50 years ago, a 16 year old from Oklahoma named Susan Eloise Hinton published her first book. She’d started writing it when she was 14, and it became the best selling young adult novel of all time.

I began writing in grade school, eager to make my own stories happen the way I wanted to. I had access to the local library, but my family thought my writing was some weird phase I would outgrow. I had some great English teachers who encouraged me through grade school, middle school, high school. I also made a D in creative writing the year (junior in high school) I wrote The Outsiders.

Her contract for The Outsiders arrived the day she graduated high school, and because she wasn’t yet 21, her mother had to sign too.

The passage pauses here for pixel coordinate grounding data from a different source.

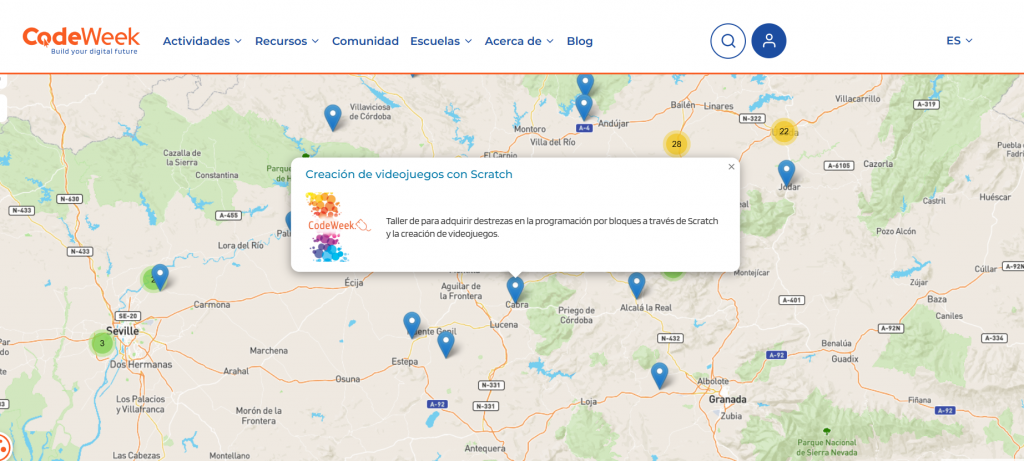Select the map pin at Cabra
1024x461 pixels.
pos(515,288)
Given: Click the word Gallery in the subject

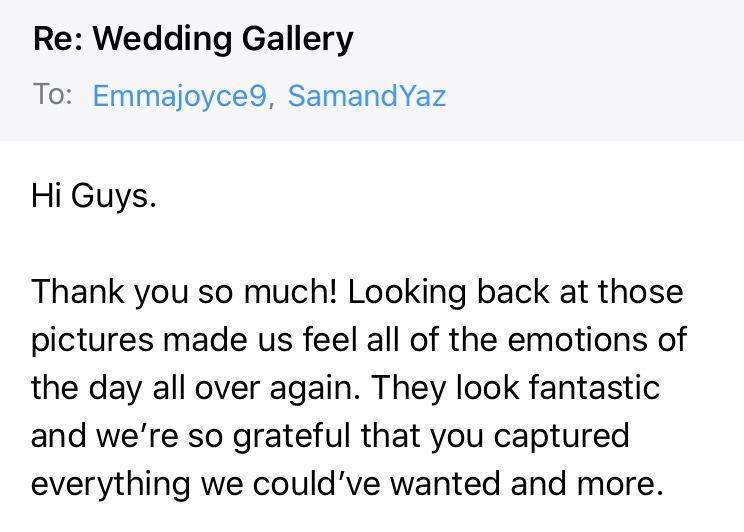Looking at the screenshot, I should (298, 40).
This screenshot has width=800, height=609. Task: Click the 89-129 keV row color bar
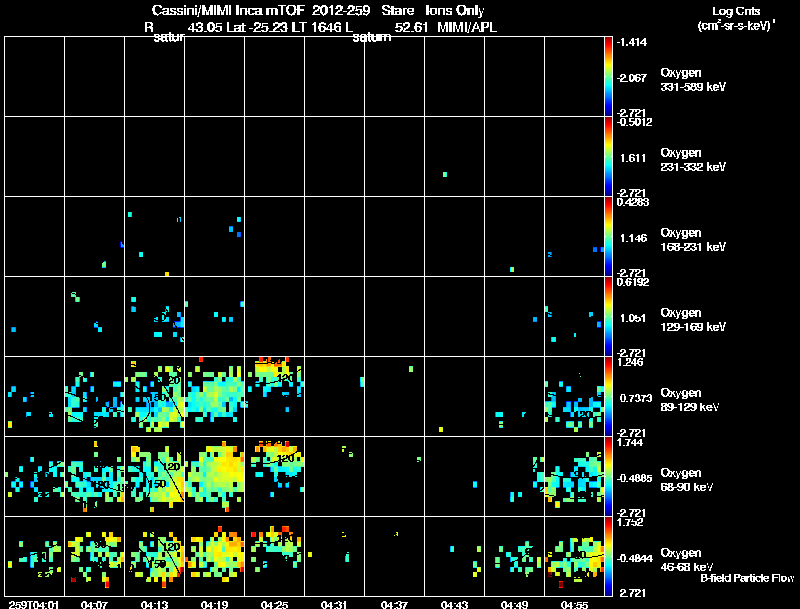point(608,396)
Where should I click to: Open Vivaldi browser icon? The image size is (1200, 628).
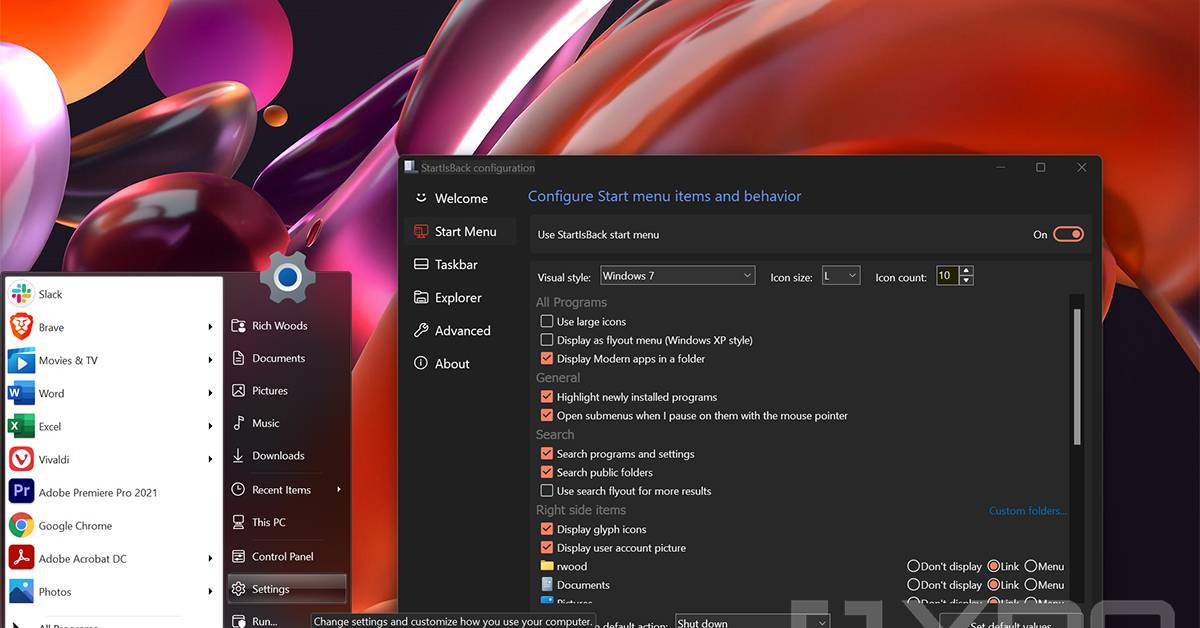pyautogui.click(x=21, y=459)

She originally began working on the book because “I wanted to read a book that dealt realistically with teen life as I saw it.” Her publisher recommended releasing the book under “S.E. Hinton” instead of her actual first name, because a book written by a teenage girl might “throw some of the boy readers off.” She continued later to publish under that name, to both take advantage of the fame she’d earned with it (“I made the name famous. I’m not gonna lose it.“) and to keep her private life protected and separate (“I like having a private name and a public name. It helps keep things straight.”).

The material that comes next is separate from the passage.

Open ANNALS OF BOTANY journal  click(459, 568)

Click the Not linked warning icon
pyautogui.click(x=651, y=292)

The Outsiders still sells half a million copies every year, but is also challenged by conservative groups frequently enough to earn it a place on the American Library Association’s banned books list — which doesn’t bother Hinton because “It’s been required [and shared] much more than it’s been banned.” The book was adapted and made into a movie, along with other books of hers. In honor of the book’s golden anniversary, Penguin Random House released a 50th Anniversary Edition in 2016. It not only contains the classic tale, but also bonus material and photographs.

Hinton completed college and was certified to teach, but, “I realized early on I wasn’t cut out to be a teacher. Teachers are my heroes. They have more guts and energy than I’ll ever have.” She got married (she met her future husband in her biology class her freshman year of college), had children, and continued her writing career instead.

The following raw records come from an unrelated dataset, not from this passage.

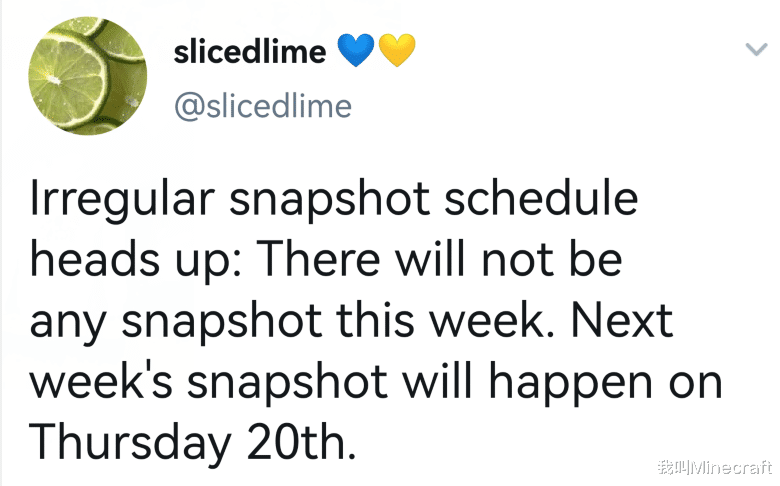780x486 pixels.
Task: Open slicedlime's lime slice profile picture
Action: point(88,76)
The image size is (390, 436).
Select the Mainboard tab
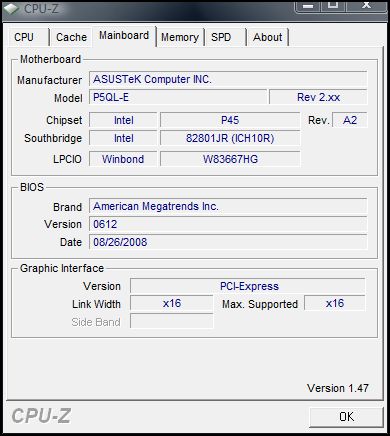pos(124,36)
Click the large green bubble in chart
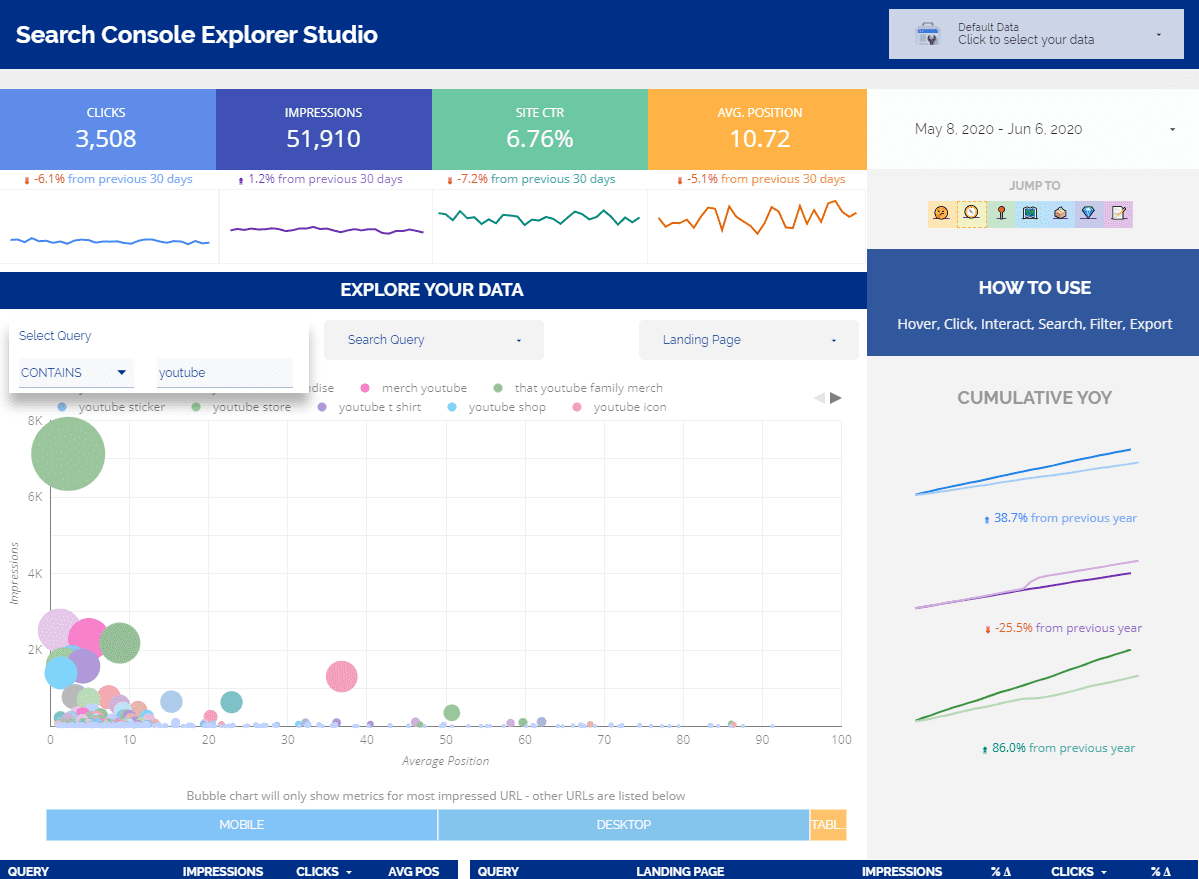The height and width of the screenshot is (879, 1199). coord(68,454)
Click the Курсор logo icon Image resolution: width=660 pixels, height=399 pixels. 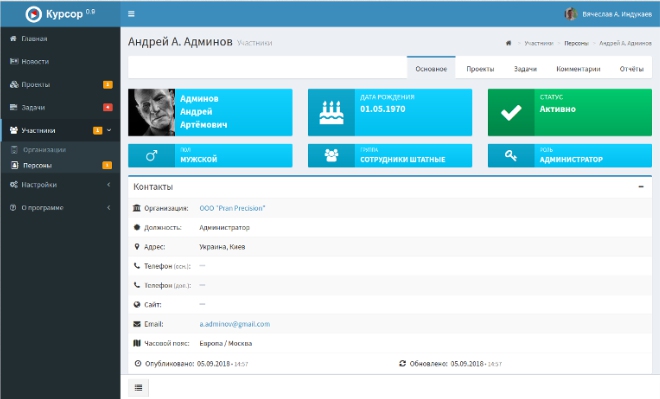point(33,14)
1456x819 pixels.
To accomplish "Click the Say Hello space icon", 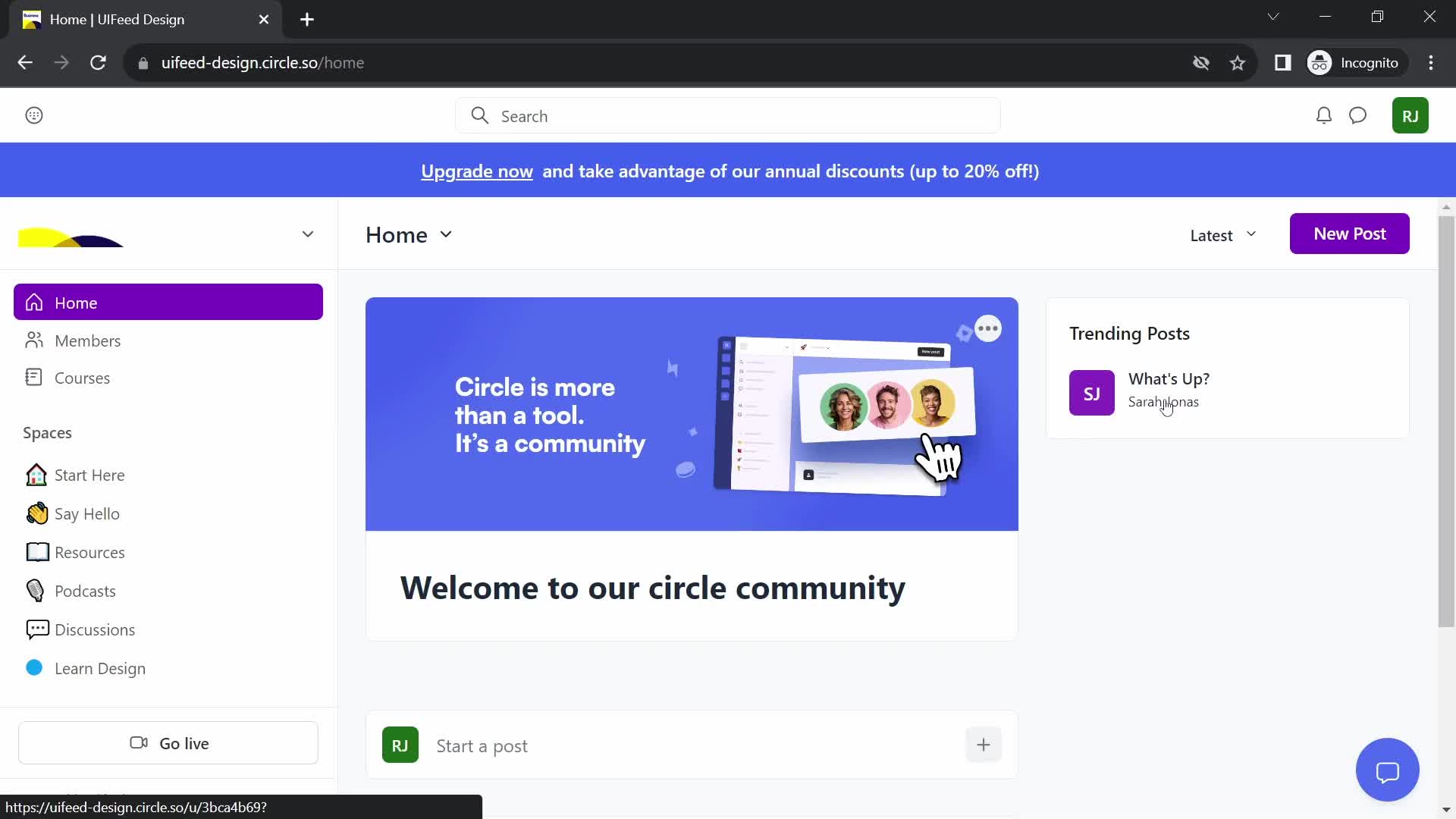I will coord(34,514).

In 1988, Hinton received the first Margaret A. Edwards Award for lifetime achievement in writing for young adults. Ten years later, she was inducted into the Oklahoma Writers Hall of Fame at the Oklahoma Center for Poets and Writers. Altogether, she wrote five Y.A. novels, all set in Oklahoma, as well as two children’s books, and two books for adults, a novel and a collection of short stories.

Hinton continues to write, working on screenplays and “an adult paranormal comedy thriller.” Her advice?

Aspiring authors: Read and practice. Worry about the writing, not the publishing. Publishing is changing rapidly. Make sure you have something worth publishing before you try. I was writing constantly for eight years before I wrote The Outsiders. If you’re young, you will have to come up with a book as good as the adults are publishing. Nobody is going to say “pretty good for a fourteen-year-old” and invest in a book. It has to be good.